I do agree that nights are a better option, especially if you are starting off.

Specializes in I/DD.

:twocents: Nights are hard because you are battling your circadian rhythm and doctors who are unwilling to deal with 95% of the issues I have overnight for fear of getting yelled at by the day team in the AM. You have more patients and less support. That being said, I run a lot more on MOST days.

Hopefully this doesn't regress into a day shift vs. night shift thread now...

Specializes in Med/Surg, DSU, Ortho, Onc, Psych.

I'm in my mid 40s and would never work LTC again. I had 65 patients one night - and I was the only nurse on - and the pace was insanely busy. I had to end up doing virtually everything. It was the longest shift I ever did & I never went back. I will work in places where there are less numbers, or only if another nurse is on the shift - but that is no guarantee - you can rock up for a shift & the other nurse may have called in sick, so they say to you, you must do everything.

I suppose it depends on the place. Go & check some of them out that you apply for. Or are u talking about an LTC @ ur facility?

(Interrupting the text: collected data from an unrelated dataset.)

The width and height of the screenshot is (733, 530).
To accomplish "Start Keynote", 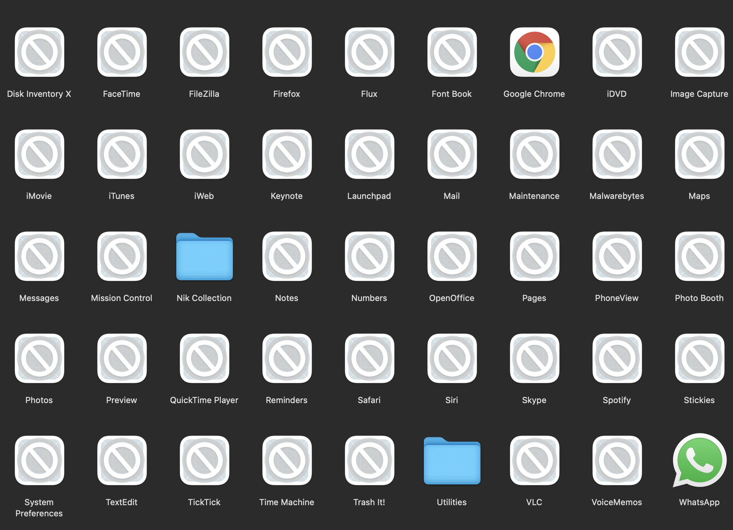I will (287, 155).
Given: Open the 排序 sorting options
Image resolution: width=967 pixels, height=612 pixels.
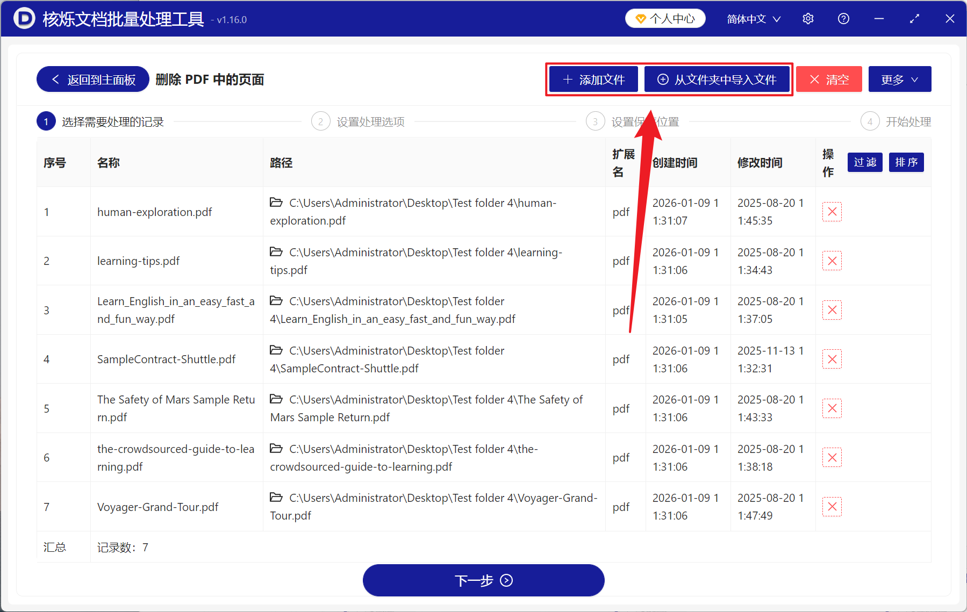Looking at the screenshot, I should point(906,162).
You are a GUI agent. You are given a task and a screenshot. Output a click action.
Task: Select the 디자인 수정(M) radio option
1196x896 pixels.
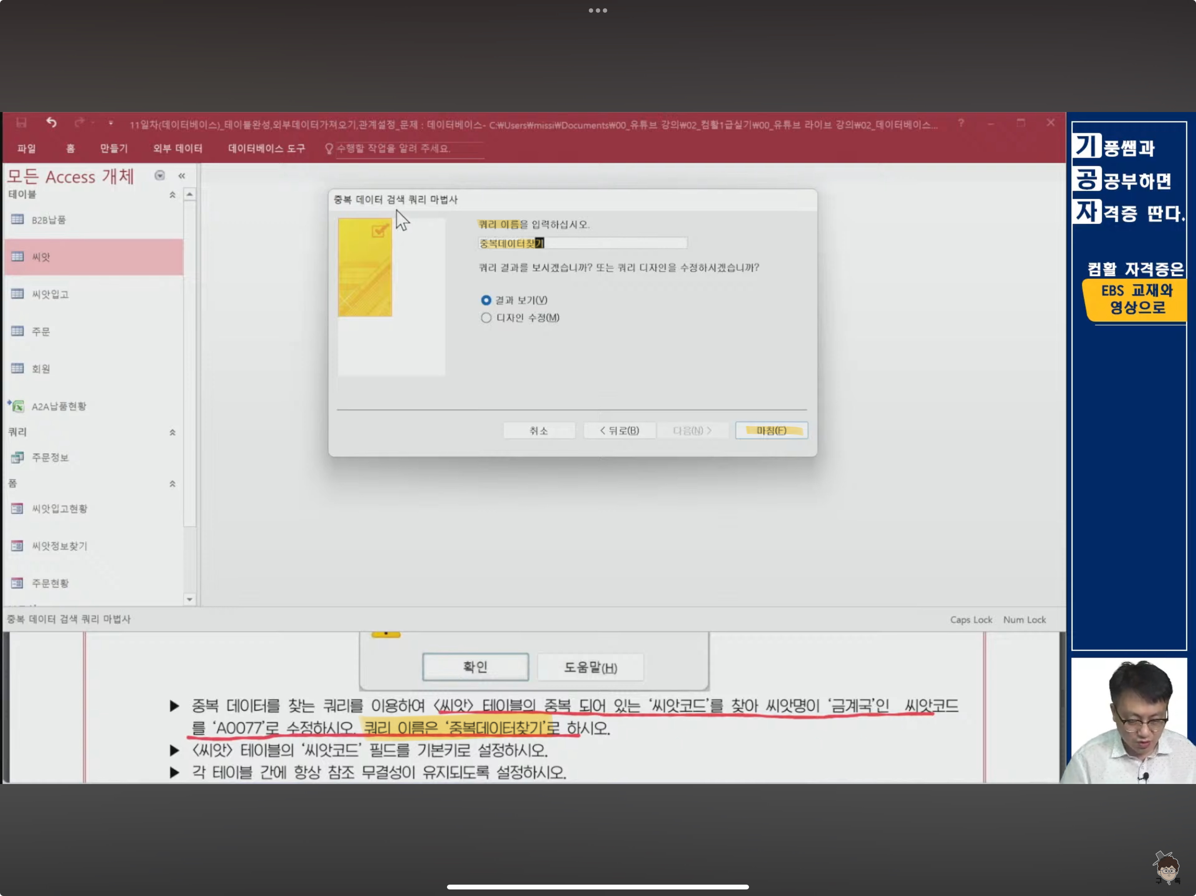click(x=486, y=318)
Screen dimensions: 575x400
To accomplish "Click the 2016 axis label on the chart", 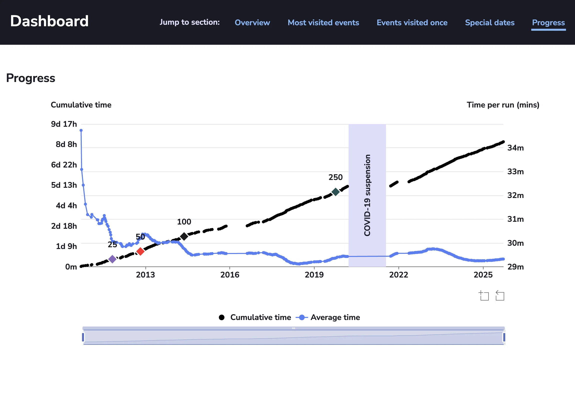I will (x=230, y=275).
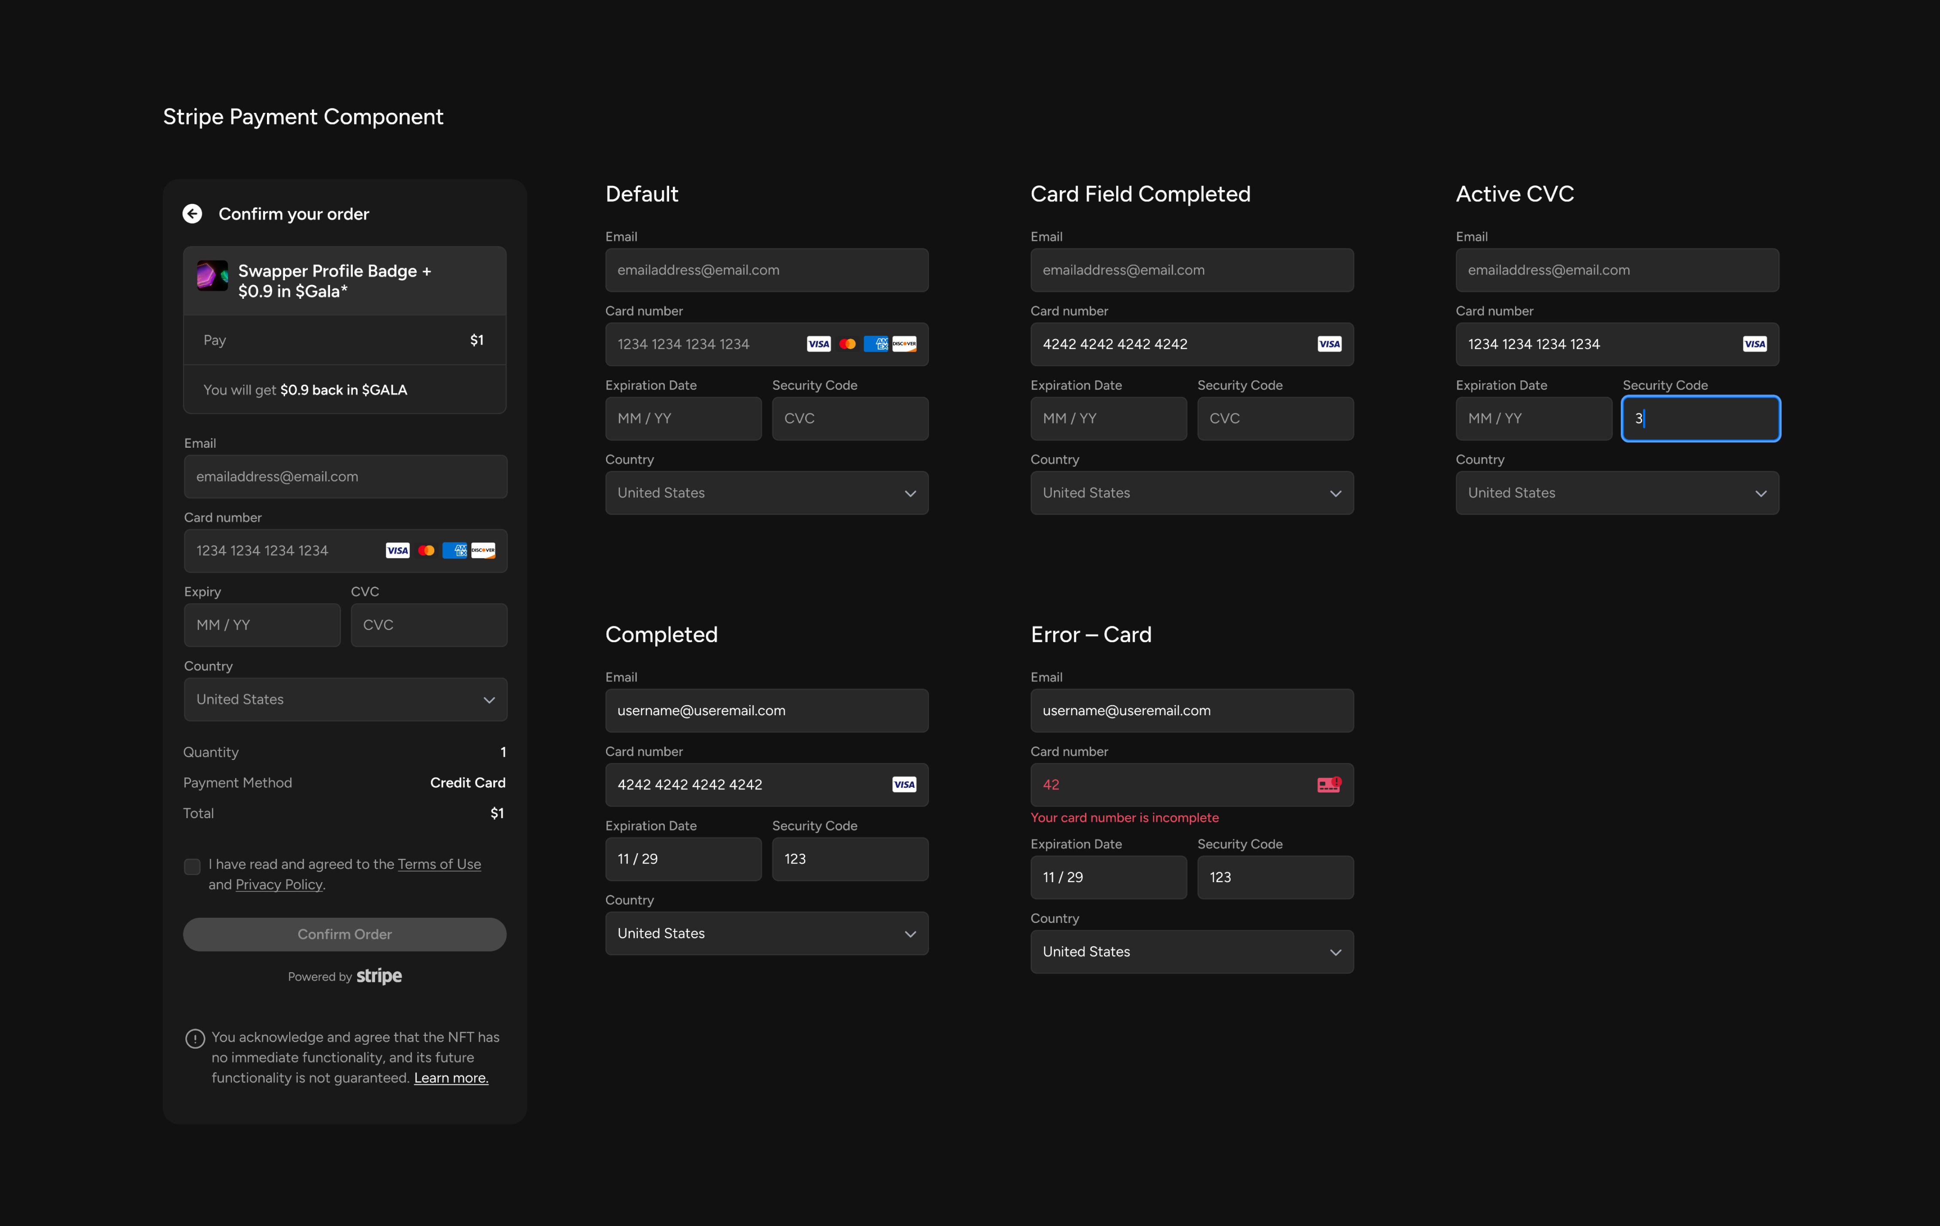
Task: Click the Learn more link
Action: tap(451, 1078)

I don't think I implied that walking is sedentary or did I say LTC was slow-paced. Every LTC nurse will have their own experience. According to the ones I have spoken to and observed at my grandmother's LTC, they do state they prefer the pace of LTC to hospital and that is slower, although not slow. They chose to go to LTC in their later-careers for the change in pace. You may have had different experiences but that doesn't negate theirs. I was responding to the OPs question not telling you what your experience was. Perhaps in other places they do run non-stop and never sit down, however this isn't the case at the LTC I have experience with. The med cart has so much on top that if they ran with it, there would be trail of cups, straws and papers on the floor. They walk the med cart to one location and do meds for about 6 rooms then move the med cart and repeat. They stop and chat with residents, the evening nurse actually often sits and watches TV for 20-30 minutes with my grandmother each evening. What they mostly get stressed and upset about isn't the pace or the residents but the admin and the politics, frustrations with CNAs and staffing woes.

wow...sign me up to work here. This place is def an exception to most LTCs

You obviously know these nurses in my grandmother's LTC better than I do. I guess I am just naive, ignorant and very gullible because I believed what they told me and despite having spent 3-4 evenings a week at that LTC for 10 years I have absolutely no idea what happens on her unit. I guess they lied and really left acute care for the faster-paced, harder, environment of LTC and just lied to my face when they said they were burning out on acute floors and preferred the pace of the LTC. You are right, no LTC nurse could possibly have a different experience than yours. :uhoh3:

I do beleive you. This place could be that nice. Its good that she is in a place where the nurses are not running around crazy. You commented on what you knew to be true.

Specializes in Med/Surg, DSU, Ortho, Onc, Psych.

Go try all the nursing agencies. I'm sure they will have something to suit your lifestyle.